THE TASK
Your answer must be an exact copy of the lines from the one containing "Given: Click the 付款方式确认 step label" through the last line of the records below, with no pictures; please include nothing else.

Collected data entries

+ + + + + + +

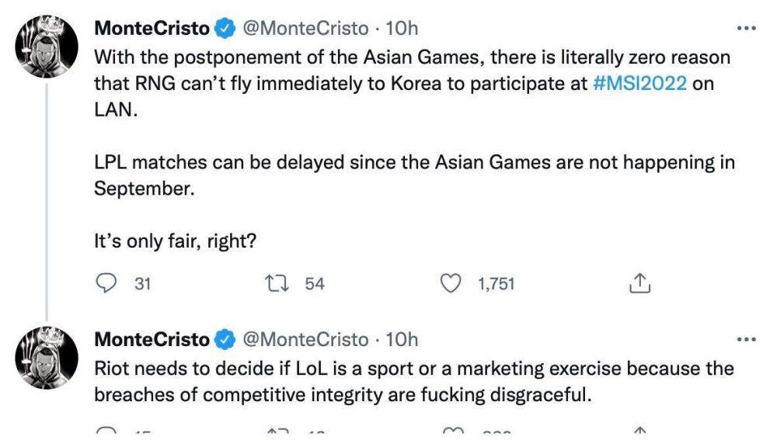
Task: Open MonteCristo's avatar on the first tweet
Action: click(x=47, y=46)
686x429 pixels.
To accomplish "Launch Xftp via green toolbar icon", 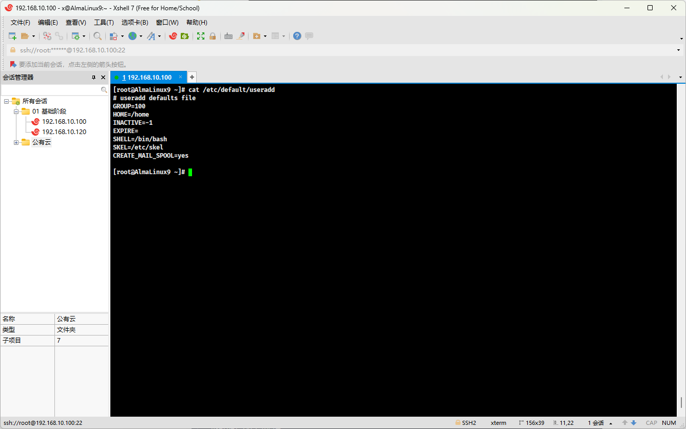I will (184, 36).
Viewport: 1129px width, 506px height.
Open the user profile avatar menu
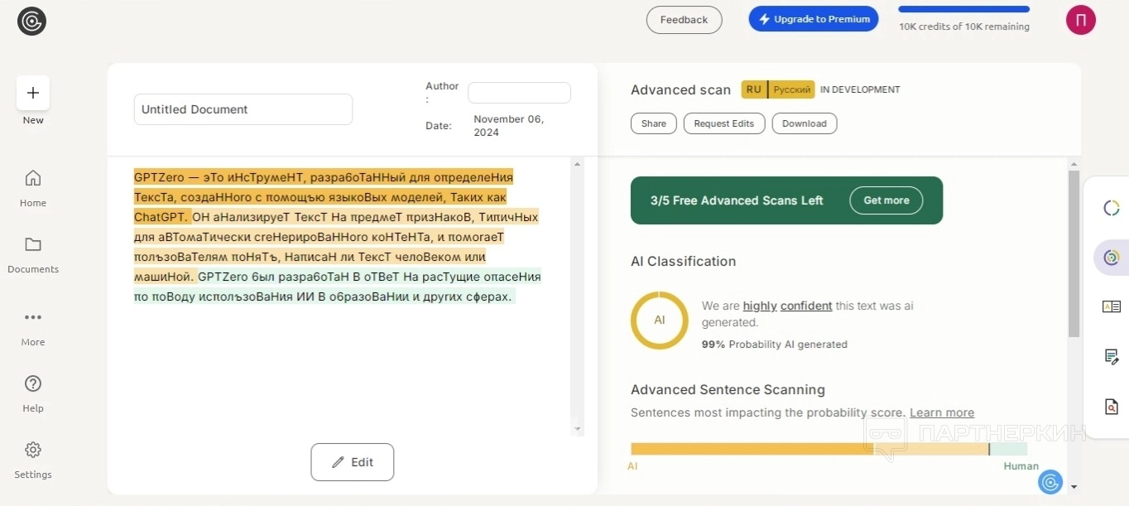pos(1080,20)
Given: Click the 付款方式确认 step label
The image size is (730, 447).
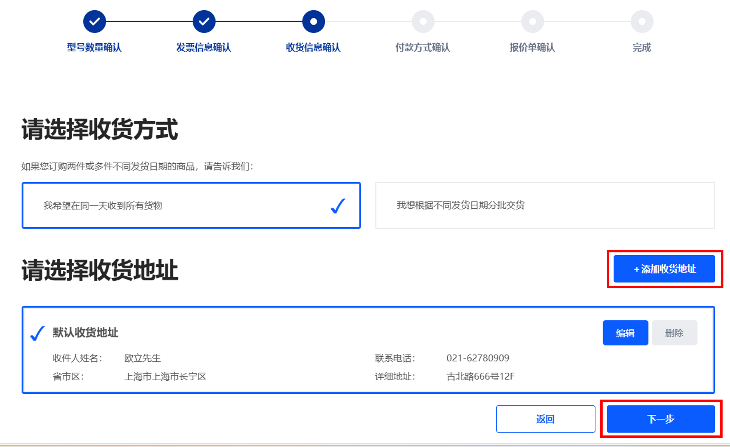Looking at the screenshot, I should [x=423, y=47].
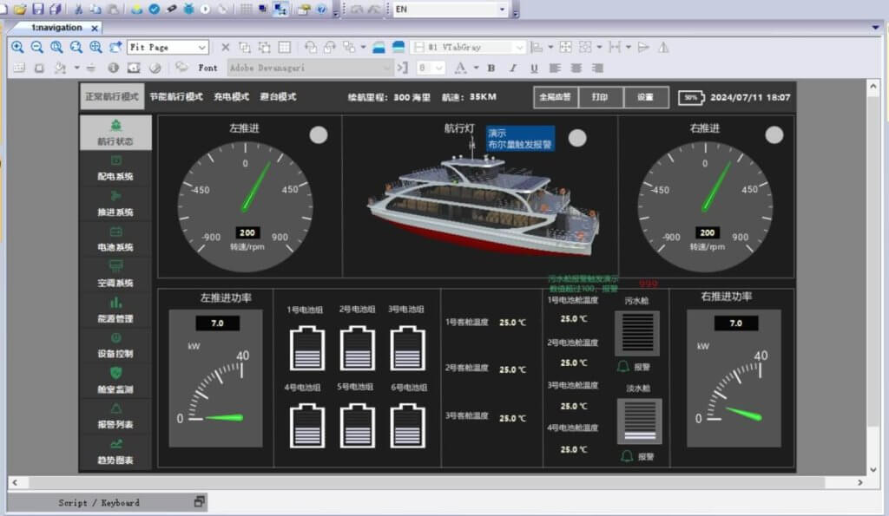This screenshot has width=889, height=516.
Task: Click the underline text icon
Action: point(533,68)
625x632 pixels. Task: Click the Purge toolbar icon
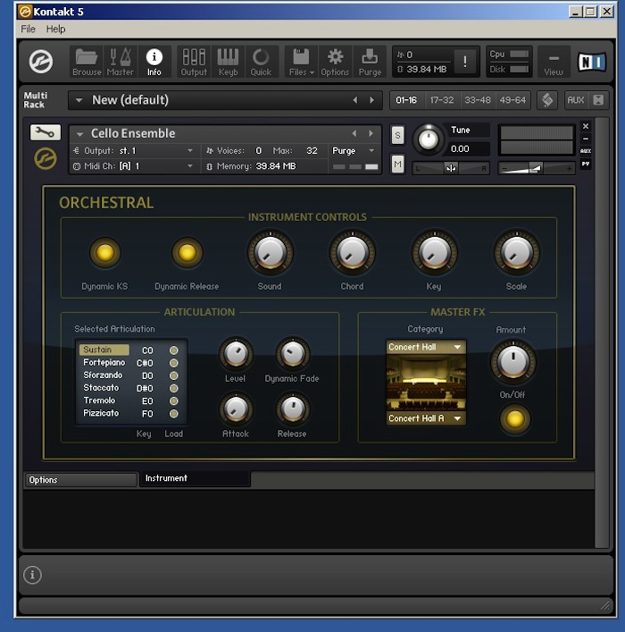pos(370,61)
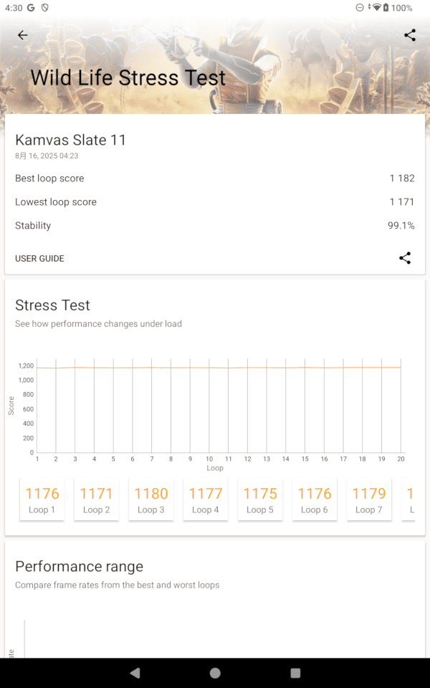430x688 pixels.
Task: Tap the back arrow in header
Action: coord(23,35)
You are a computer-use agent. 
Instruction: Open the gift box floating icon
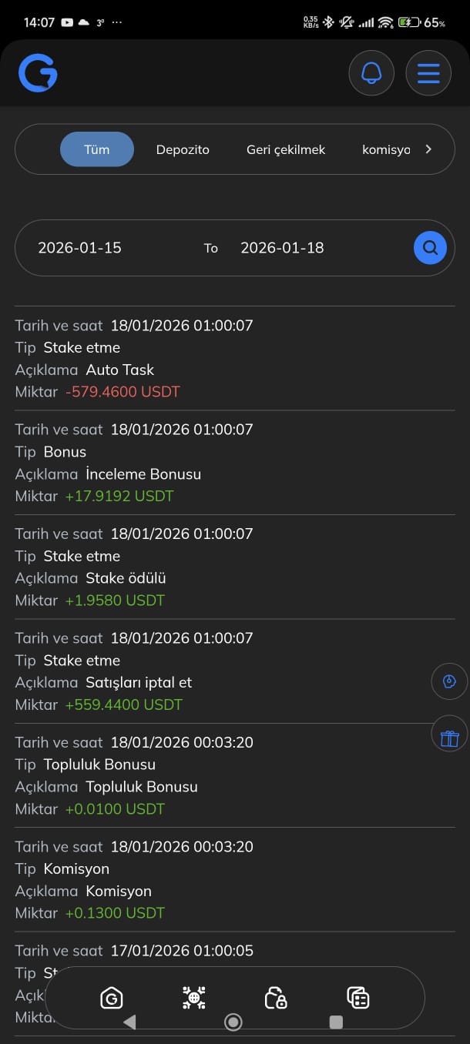coord(449,738)
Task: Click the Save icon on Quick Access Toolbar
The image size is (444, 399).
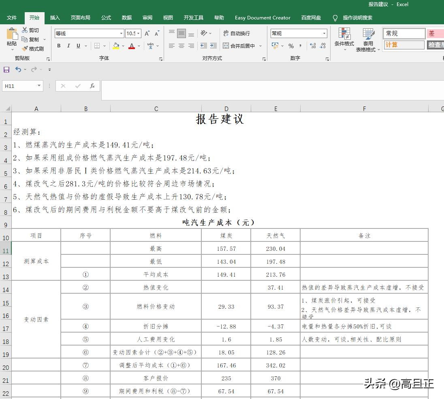Action: pyautogui.click(x=6, y=69)
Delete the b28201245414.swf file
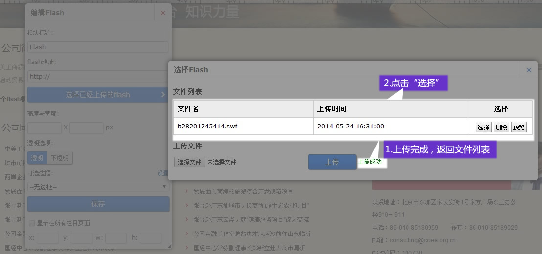Viewport: 542px width, 254px height. coord(501,127)
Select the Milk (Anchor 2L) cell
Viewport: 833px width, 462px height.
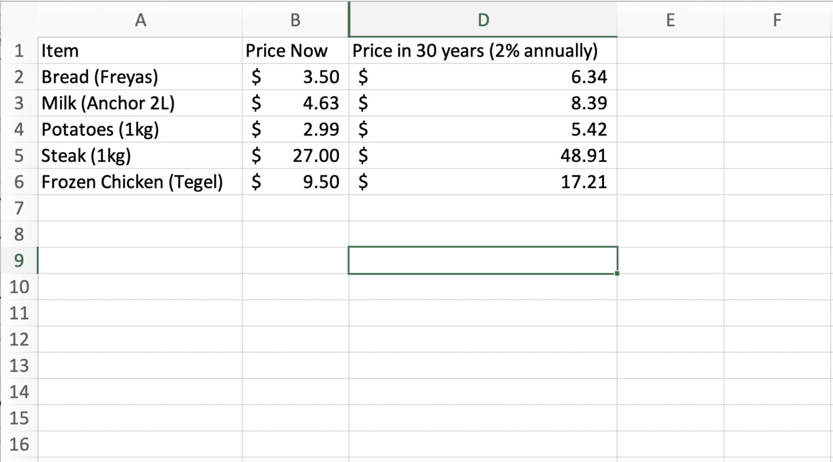(x=140, y=103)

+ + + + + + +

EXERCISE SOLUTION
Given: Click the 付款方式确认 step label
The image size is (730, 447).
Looking at the screenshot, I should [x=423, y=47].
This screenshot has width=889, height=516.
Task: Click the underline text icon
Action: point(533,68)
625x632 pixels. Task: Click the Purge toolbar icon
pos(370,61)
430x688 pixels.
Task: Tap the back arrow in header
Action: coord(23,35)
You are a computer-use agent. 
Instruction: Open the gift box floating icon
coord(449,738)
Task: Click the Save icon on Quick Access Toolbar
The image size is (444, 399).
Action: pyautogui.click(x=6, y=69)
Delete the b28201245414.swf file
Viewport: 542px width, 254px height. coord(501,127)
Select the Milk (Anchor 2L) cell
Viewport: 833px width, 462px height.
(x=140, y=103)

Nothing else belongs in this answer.